Cardiac fibroblasts (CFs) undergo senescence in reaction to different stressors, leading to a poor prognosis of cardiac disease. Doxorubicin (Doxo) is an antineoplastic drug with strong cardiotoxic effects, which induces IL-1β secretion and thus, triggers a potent pro-inflammatory response. Doxo induces CFs senescence; however, the mechanisms are not fully understood. Different pharmacological strategies have been used to eliminate senescent cells by inducing their apoptosis or modifying their secretome. However, Resolvin E1 (RvE1), a lipid derivative resolutive mediator with potent anti-inflammatory effects has not been used before to prevent CFs senescence. CFs were isolated from adult male C57BL/6J mice and subsequently stimulated with Doxo, in the presence or absence of RvE1. Senescence-associated β-galactosidase activity (SA-β-gal), γ-H2A.X, p53, p21, and senescence-associated secretory phenotype (SASP) were evaluated. The involvement of the NLRP3 inflammasome/interleukin-1 receptor (IL-1R) signaling pathway on CFs senescence was studied using an NLRP3 inhibitor (MCC950) and an endogenous IL-1R antagonist (IR1A). Doxo is able to trigger CFs senescence, as evidenced by an increase of γ-H2A.X, p53, p21, and SA-β-gal, and changes in the SASP profile. These Doxo effects were prevented by RvE1. Doxo triggers IL-1β secretion, which was dependent on NLRP3 activation. Doxo-induced CFs senescence was partially blocked by MCC950 and IR1A. In addition, IL-1β also triggered CFs senescence, as evidenced by the increase of γ-H2A.X, p53, p21, SA-β-gal activity, and SASP. All these effects were also prevented by RvE1 treatment. CONCLUSION: These data show the anti-senescent role of RvE1 in Doxo-induced CFs senescence, which could be mediated by reducing IL-1β secretion.

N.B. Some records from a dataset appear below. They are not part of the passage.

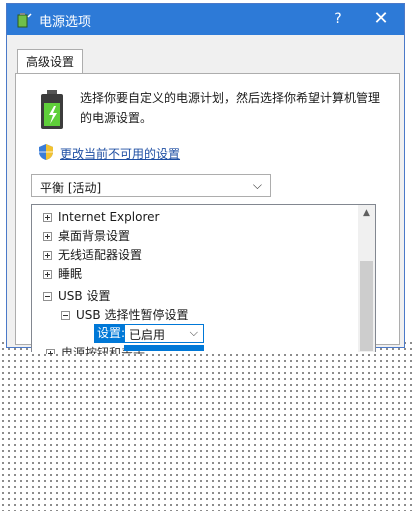  I want to click on tree-item-usb-settings: USB 设置, so click(76, 296).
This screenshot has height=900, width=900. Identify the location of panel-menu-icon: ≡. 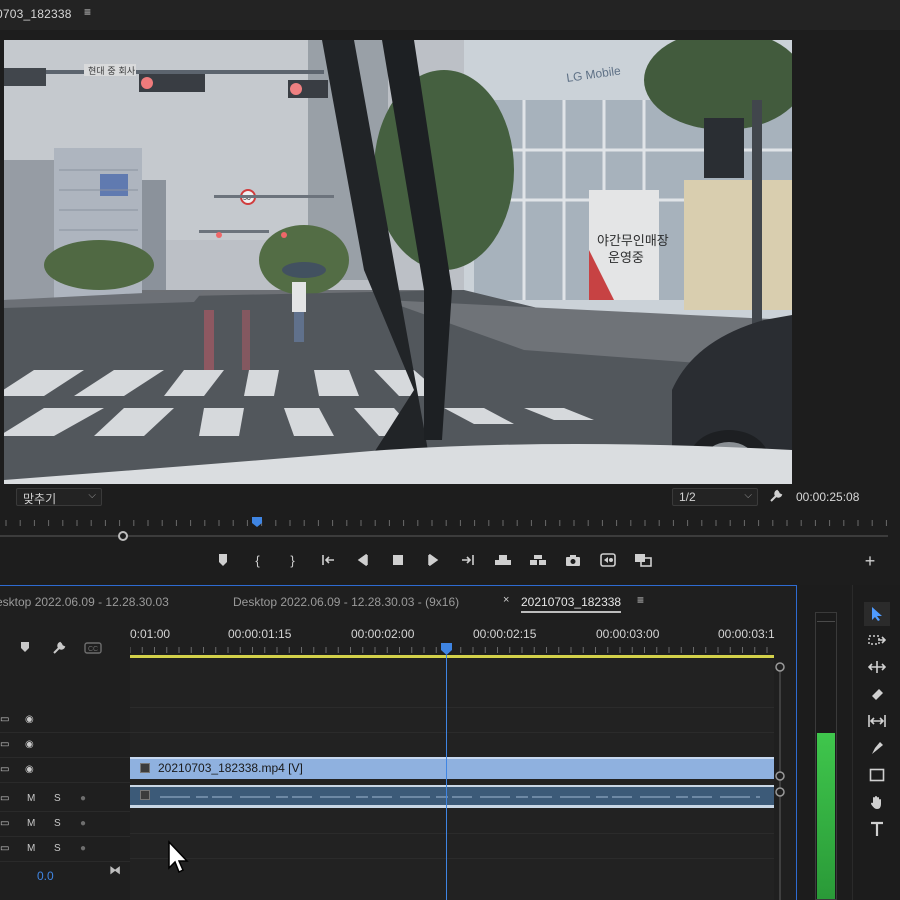
(640, 600).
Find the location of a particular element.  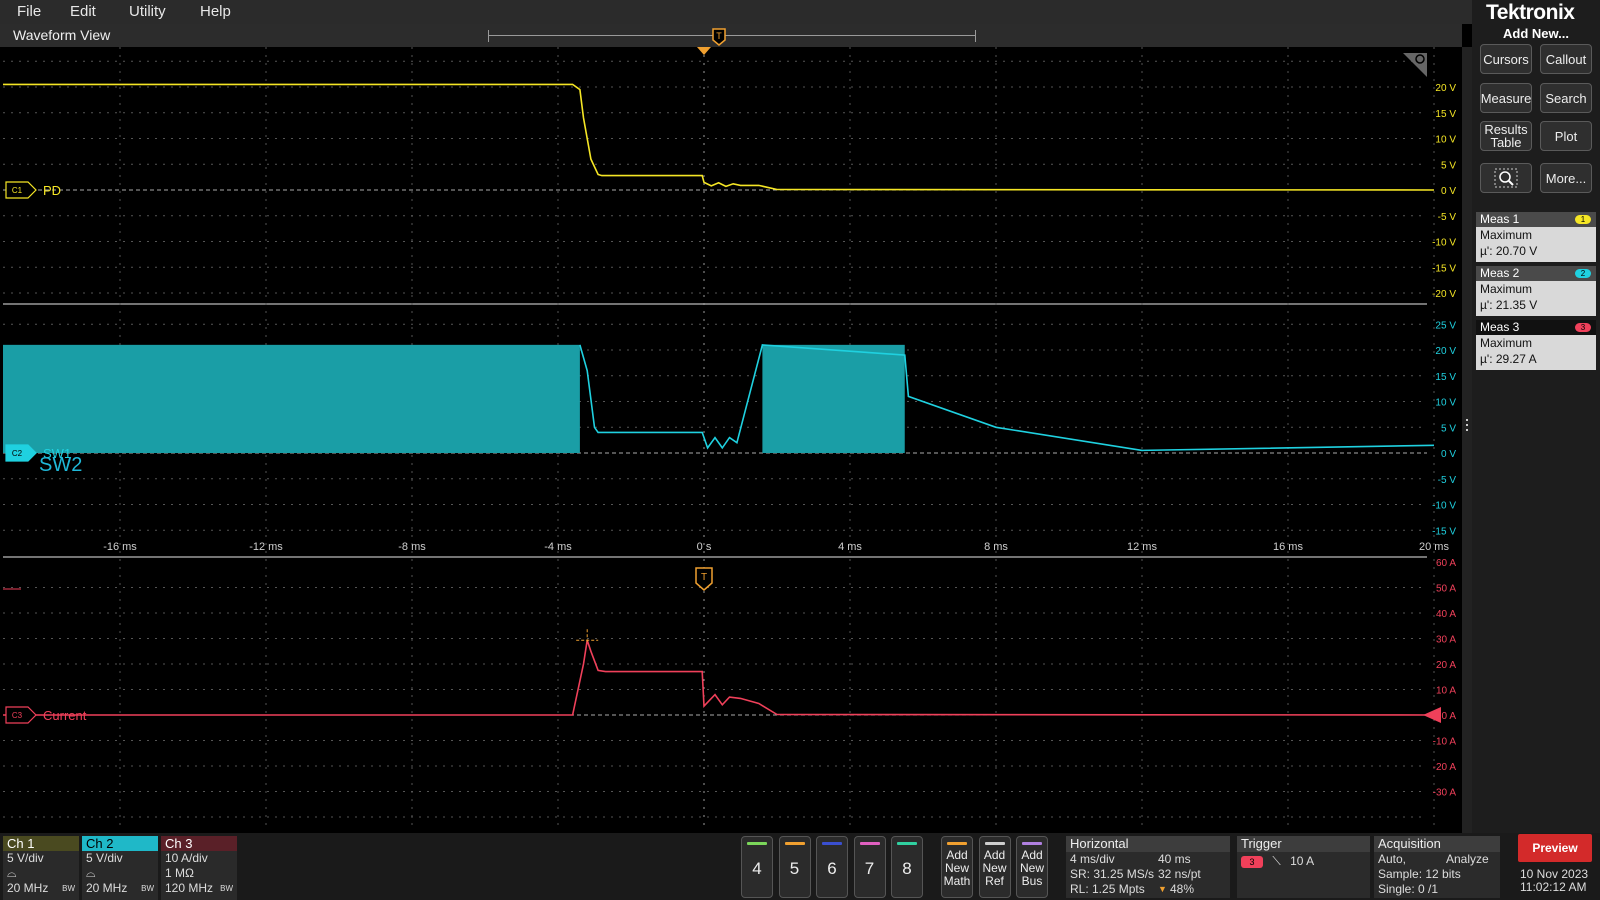

menu-file: File is located at coordinates (29, 12).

心肌成纤维细胞(CFs)在应对不同应激源时会发生衰老,导致心脏疾病预后不良。多柔比星(Doxo)是一种具有强烈心脏毒性的抗肿瘤药物,可诱导 IL-1β 分泌,从而引发强烈的促炎反应。多柔比星诱导 CFs 衰老;然而,其机制尚不完全清楚。已经使用了不同的药理学策略来通过诱导细胞凋亡或修饰其分泌组来消除衰老细胞。然而,具有强大抗炎作用的脂质衍生分辨介质 Resolvin E1(RvE1)以前尚未用于预防 CFs 衰老。从成年雄性 C57BL/6J 小鼠中分离出 CFs,然后用 Doxo 刺激,存在或不存在 RvE1 的情况下。评估衰老相关β-半乳糖苷酶活性(SA-β-gal)、γ-H2A.X、p53、p21 和衰老相关分泌表型(SASP)。使用 NLRP3 抑制剂(MCC950)和内源性 IL-1R 拮抗剂(IR1A)研究 NLRP3 炎性体/白细胞介素-1 受体(IL-1R)信号通路对 CFs 衰老的影响。Doxo 能够触发 CFs 衰老,这表现为 γ-H2A.X、p53、p21 和 SA-β-gal 的增加以及 SASP 谱的变化。这些 Doxo 作用被 RvE1 阻止。Doxo 触发 IL-1β 的分泌,这依赖于 NLRP3 的激活。MCC950 和 IR1A 部分阻断了 Doxo 诱导的 CFs 衰老。此外,IL-1β 也引发了 CFs 衰老,这表现为 γ-H2A.X、p53、p21、SA-β-gal 活性和 SASP 的增加。所有这些作用也被 RvE1 处理所阻止。结论:这些数据显示 RvE1 在 Doxo 诱导的 CFs 衰老中的抗衰老作用,这可能是通过减少 IL-1β 分泌来介导的。